Registrations Rights. Except as provided in the Investors' -------------------- Rights Agreement, a copy of which is attached hereto as Exhibit B the Company has not granted or agreed to grant any registration rights, including piggyback rights, to any person or entity.
Registrations Rights. If Parent shall, at any time, or from time to time, determine to prepare and file with the Commission a registration statement relating to an offering for its own account or the account of others under the Securities Act of any of its equity securities, other than on Form S-4 or Form S-8 (each as promulgated under the Securities Act) or their then equivalents relating to equity securities to be issued solely in connection with any acquisition of any entity or business or equity securities to be issued in connection with stock option or other employee benefit plans, then Parent shall include in such registration statement all or any part of such Registrable Securities; prOVIDED, however, that (i) if, prior to the effective date of the registration statement filed in connection with such registration, Parent determines for any reason not to proceed with such registration, Parent will be relieved of its obligation to register any Registrable Securities in connection with such registration, and (ii) in case of a determination by Parent to delay registration of its securities, Parent will be permitted to delay the registration of Registrable Securities for the same period as the delay in registering such other securities.
Registrations Rights. If the exercise by the Investor of either the First Round Warrants or the warrants issued under the Warrant Options provides proceeds to the Company of $1 million or more, then the Investor shall have the right to demand that the Company effect one registration under the Securities Act of all or a portion of the Shares purchased under its Subscription Agreement of even date with this Agreement and shares acquired pursuant to the Securities Offered (the “Registrable Shares”).
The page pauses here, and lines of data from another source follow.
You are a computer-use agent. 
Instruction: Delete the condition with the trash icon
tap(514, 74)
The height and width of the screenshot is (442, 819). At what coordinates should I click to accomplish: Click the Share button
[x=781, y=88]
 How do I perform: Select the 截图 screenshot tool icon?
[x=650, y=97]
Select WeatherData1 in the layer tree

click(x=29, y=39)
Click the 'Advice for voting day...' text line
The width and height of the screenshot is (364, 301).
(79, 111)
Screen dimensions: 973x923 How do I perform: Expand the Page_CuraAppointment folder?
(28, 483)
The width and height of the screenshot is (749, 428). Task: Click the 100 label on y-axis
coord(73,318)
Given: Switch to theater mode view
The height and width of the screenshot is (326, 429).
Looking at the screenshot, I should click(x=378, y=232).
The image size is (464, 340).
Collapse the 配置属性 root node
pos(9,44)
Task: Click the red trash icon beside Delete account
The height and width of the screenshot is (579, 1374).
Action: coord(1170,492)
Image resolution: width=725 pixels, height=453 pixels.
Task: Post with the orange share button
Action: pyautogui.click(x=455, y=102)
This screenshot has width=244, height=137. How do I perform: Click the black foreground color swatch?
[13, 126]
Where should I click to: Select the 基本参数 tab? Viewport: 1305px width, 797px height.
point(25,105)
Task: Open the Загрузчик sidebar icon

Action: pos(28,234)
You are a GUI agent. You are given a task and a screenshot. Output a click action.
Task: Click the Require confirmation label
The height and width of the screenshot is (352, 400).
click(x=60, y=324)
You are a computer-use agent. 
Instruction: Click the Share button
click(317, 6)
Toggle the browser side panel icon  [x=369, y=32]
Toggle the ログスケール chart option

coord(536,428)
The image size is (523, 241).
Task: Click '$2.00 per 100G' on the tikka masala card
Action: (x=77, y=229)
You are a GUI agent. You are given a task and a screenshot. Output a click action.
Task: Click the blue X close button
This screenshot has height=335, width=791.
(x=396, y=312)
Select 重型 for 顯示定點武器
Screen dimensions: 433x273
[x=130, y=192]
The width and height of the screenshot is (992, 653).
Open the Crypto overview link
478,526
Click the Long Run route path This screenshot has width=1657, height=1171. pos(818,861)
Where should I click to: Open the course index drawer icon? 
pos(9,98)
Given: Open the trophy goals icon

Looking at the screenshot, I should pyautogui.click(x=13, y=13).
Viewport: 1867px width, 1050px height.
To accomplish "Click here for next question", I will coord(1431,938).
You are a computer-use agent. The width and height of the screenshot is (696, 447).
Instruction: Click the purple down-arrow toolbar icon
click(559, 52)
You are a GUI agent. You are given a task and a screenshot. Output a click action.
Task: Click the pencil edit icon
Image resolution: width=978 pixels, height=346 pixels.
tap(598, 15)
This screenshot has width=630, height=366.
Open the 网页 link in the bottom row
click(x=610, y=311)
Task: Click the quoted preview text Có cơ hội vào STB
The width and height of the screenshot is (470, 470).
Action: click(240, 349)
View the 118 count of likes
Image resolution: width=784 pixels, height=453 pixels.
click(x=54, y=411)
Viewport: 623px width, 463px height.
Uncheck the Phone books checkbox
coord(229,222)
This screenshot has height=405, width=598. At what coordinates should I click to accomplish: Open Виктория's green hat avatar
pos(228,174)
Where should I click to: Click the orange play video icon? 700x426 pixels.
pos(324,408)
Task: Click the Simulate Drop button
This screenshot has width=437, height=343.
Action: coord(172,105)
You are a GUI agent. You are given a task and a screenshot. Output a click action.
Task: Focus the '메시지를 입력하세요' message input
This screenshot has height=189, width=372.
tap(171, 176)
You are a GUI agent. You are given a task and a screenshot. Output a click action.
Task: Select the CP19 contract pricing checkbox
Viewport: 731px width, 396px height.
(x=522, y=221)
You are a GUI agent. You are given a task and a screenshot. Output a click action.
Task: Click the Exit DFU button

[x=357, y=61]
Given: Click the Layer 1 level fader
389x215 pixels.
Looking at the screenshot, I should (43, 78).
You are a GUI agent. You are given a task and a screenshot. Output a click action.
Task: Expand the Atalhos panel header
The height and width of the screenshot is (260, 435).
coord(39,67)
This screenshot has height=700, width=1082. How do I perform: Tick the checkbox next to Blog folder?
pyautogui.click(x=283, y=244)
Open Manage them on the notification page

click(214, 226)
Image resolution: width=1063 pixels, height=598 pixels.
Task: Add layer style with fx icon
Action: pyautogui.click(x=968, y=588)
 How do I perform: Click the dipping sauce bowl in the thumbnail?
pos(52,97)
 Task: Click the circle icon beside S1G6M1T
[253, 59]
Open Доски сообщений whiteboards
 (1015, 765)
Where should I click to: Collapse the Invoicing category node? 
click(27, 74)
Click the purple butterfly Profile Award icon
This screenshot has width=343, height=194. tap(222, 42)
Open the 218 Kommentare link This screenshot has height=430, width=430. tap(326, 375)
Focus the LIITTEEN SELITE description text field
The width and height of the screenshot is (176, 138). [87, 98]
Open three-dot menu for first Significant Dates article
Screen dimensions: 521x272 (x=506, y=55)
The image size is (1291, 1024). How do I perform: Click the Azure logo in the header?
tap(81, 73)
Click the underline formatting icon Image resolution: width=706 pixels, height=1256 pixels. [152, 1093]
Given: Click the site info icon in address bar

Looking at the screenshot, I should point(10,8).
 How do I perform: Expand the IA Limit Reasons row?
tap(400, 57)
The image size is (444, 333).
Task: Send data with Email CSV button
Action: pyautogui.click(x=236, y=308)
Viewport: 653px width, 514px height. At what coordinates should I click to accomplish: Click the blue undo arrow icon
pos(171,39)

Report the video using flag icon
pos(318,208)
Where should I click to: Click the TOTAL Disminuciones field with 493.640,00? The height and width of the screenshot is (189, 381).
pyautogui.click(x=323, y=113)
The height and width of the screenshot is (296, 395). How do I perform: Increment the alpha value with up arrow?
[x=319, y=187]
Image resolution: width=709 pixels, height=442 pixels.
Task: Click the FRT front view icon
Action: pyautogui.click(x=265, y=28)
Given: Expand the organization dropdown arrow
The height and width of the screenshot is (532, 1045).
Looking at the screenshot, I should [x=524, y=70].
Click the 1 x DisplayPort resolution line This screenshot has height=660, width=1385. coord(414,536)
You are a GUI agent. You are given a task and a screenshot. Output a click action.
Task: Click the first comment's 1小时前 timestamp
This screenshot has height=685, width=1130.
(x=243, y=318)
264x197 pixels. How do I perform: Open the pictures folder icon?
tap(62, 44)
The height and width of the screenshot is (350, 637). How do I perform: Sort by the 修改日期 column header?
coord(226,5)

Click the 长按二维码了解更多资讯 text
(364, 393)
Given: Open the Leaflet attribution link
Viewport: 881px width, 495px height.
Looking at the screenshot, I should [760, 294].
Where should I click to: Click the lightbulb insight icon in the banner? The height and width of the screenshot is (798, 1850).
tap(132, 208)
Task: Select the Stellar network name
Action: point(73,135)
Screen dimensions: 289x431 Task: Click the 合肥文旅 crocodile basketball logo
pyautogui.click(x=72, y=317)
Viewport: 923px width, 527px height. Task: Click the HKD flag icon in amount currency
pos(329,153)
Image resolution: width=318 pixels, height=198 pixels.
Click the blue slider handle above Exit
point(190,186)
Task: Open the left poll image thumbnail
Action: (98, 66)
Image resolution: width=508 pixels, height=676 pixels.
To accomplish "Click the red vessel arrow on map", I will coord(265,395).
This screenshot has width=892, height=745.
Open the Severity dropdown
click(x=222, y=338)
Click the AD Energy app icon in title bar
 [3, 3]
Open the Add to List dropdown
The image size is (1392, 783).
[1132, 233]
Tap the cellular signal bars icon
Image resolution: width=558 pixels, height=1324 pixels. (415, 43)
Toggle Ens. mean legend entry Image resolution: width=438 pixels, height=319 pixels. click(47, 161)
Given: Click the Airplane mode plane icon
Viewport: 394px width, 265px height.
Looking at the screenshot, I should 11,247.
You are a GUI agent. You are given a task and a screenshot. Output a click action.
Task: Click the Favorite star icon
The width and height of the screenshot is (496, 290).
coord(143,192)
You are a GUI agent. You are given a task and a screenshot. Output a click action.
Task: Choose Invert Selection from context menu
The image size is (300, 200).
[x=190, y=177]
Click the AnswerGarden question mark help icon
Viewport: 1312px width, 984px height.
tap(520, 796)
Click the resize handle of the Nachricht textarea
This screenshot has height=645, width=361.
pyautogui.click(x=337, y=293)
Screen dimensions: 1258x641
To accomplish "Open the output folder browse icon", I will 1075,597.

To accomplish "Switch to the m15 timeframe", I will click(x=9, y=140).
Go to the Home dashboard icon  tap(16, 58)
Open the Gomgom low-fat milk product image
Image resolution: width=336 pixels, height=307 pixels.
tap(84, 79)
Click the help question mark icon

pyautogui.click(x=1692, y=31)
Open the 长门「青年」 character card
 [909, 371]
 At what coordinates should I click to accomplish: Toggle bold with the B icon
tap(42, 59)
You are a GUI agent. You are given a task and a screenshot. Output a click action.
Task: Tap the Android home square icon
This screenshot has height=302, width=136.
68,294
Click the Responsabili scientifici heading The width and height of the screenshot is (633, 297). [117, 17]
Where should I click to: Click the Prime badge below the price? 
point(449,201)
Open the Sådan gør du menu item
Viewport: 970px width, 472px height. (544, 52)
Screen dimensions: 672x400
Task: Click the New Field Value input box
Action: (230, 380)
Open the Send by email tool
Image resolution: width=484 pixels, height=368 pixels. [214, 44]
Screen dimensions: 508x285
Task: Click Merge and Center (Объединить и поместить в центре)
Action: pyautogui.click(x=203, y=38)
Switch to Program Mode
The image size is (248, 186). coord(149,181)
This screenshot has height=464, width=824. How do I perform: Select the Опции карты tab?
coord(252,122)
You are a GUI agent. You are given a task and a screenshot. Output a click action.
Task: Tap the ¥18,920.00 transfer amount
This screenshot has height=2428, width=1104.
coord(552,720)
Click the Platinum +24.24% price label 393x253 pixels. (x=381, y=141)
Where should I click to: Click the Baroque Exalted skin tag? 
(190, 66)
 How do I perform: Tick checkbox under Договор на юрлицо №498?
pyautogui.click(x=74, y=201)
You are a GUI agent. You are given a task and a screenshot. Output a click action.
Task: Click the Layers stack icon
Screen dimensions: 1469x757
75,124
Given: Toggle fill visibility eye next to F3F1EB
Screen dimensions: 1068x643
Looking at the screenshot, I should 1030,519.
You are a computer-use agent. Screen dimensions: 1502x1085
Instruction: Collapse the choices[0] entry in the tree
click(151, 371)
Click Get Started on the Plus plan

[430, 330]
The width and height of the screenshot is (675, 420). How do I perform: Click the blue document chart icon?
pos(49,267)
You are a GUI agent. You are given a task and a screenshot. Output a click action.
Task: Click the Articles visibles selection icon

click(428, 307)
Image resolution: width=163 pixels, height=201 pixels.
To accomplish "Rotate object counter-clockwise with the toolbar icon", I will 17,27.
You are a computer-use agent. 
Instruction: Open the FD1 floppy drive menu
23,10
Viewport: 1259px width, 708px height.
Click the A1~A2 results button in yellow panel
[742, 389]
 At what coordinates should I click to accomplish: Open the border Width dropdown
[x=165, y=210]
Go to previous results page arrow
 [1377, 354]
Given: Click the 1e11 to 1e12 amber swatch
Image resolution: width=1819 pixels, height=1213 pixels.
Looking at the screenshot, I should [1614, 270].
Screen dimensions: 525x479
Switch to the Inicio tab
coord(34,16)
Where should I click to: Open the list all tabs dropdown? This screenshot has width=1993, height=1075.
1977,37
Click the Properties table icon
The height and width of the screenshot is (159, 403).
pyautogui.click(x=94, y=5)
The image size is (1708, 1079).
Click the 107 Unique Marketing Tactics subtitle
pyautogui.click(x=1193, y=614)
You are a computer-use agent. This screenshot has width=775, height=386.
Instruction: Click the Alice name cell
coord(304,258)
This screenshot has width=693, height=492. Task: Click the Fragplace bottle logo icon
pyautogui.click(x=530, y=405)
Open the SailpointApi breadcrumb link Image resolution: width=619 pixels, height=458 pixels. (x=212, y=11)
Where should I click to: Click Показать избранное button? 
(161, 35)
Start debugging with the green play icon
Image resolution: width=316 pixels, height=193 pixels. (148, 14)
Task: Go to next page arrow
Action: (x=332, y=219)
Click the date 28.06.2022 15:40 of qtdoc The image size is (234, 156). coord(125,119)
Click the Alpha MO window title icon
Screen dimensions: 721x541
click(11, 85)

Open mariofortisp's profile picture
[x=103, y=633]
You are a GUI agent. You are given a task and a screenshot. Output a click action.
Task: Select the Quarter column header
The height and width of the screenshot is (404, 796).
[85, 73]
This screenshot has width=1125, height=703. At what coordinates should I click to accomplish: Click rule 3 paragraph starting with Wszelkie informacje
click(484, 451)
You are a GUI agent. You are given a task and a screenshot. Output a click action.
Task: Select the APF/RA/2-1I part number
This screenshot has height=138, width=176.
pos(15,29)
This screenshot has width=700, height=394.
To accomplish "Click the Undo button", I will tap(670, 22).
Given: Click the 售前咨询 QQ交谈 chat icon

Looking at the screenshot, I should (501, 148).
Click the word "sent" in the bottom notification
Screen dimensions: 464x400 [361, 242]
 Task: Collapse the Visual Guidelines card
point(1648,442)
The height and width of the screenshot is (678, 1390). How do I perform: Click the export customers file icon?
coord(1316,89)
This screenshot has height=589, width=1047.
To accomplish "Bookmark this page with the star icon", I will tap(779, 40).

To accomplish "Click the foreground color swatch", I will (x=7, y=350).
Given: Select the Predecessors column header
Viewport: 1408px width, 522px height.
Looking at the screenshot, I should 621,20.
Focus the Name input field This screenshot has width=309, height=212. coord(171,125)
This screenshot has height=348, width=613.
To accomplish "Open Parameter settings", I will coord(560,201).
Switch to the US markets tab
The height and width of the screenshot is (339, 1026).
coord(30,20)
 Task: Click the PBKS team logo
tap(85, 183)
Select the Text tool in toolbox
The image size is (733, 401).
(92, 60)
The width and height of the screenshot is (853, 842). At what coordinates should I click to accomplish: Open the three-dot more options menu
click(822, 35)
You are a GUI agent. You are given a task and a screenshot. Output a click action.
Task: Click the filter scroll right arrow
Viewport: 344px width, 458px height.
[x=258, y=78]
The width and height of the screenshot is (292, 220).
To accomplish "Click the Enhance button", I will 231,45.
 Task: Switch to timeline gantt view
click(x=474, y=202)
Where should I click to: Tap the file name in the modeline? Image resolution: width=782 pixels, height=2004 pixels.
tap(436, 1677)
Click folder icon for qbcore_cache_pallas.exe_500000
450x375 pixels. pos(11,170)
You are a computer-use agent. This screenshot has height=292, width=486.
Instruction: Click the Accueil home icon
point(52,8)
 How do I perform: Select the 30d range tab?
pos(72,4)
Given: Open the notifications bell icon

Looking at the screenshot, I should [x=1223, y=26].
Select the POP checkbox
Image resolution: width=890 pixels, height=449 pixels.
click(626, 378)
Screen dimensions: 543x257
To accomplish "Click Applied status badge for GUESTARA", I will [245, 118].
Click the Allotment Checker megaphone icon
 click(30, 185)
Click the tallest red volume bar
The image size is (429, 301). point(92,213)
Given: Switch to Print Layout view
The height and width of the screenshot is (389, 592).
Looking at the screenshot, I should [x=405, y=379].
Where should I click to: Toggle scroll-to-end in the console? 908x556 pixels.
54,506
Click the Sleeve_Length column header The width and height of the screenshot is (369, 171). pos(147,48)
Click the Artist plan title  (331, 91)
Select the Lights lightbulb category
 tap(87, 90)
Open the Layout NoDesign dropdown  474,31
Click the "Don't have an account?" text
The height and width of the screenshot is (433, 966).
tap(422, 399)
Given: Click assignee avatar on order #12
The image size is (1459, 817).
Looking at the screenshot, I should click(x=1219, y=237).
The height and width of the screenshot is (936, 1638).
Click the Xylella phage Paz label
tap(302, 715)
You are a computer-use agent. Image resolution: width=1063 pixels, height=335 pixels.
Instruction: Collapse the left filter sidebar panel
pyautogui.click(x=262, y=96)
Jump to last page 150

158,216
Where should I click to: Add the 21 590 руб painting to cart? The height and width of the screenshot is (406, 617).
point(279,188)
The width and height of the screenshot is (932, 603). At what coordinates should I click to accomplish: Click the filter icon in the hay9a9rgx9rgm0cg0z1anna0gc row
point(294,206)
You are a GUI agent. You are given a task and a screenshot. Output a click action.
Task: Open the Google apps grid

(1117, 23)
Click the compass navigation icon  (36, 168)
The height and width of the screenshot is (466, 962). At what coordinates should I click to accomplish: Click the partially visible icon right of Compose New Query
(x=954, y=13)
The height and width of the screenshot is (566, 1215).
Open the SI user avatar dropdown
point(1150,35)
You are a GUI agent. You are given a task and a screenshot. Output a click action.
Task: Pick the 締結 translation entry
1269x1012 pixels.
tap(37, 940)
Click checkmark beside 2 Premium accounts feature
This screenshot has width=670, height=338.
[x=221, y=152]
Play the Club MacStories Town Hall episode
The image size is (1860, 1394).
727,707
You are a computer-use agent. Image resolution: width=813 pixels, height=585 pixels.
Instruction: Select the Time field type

The demand for registration shall be in writing and will specify the number of Registrable Shares to be registered and the intended method for disposition of the shares. The registration shall be accomplished in accordance with the provisions of the Registration Procedures set forth in Annex A. The terms “First Round Warrants,” “Warrant Options,” and “Securities Offered” have the meaning given those terms in the Subscription Agreement between Investor and the Company of even date with this Agreement.
Registrations Rights. JAWS and the Vendors covenant and agree as follows: --------------------
Registrations Rights. The Company shall bear all Registration Expenses incurred in connection with Registration Rights hereunder.
Registrations Rights. The Company agrees to file and use reasonable efforts to make effective a registration statement with the Securities and Exchange Commission (the "SEC") (on Form S-3, its successor form, or any other form under the Securities Act of 1933 under which the Shares underlying the Units are eligible to be registered), by January 31, 1997, covering the Shares underlying the Warrants, at the Company's cost and expense (excluding the costs of legal counsel to the holders of the Warrants). The Buyer shall furnish the Company with such information as the Company may request in writing and as shall be required in connection with any registration thereunder.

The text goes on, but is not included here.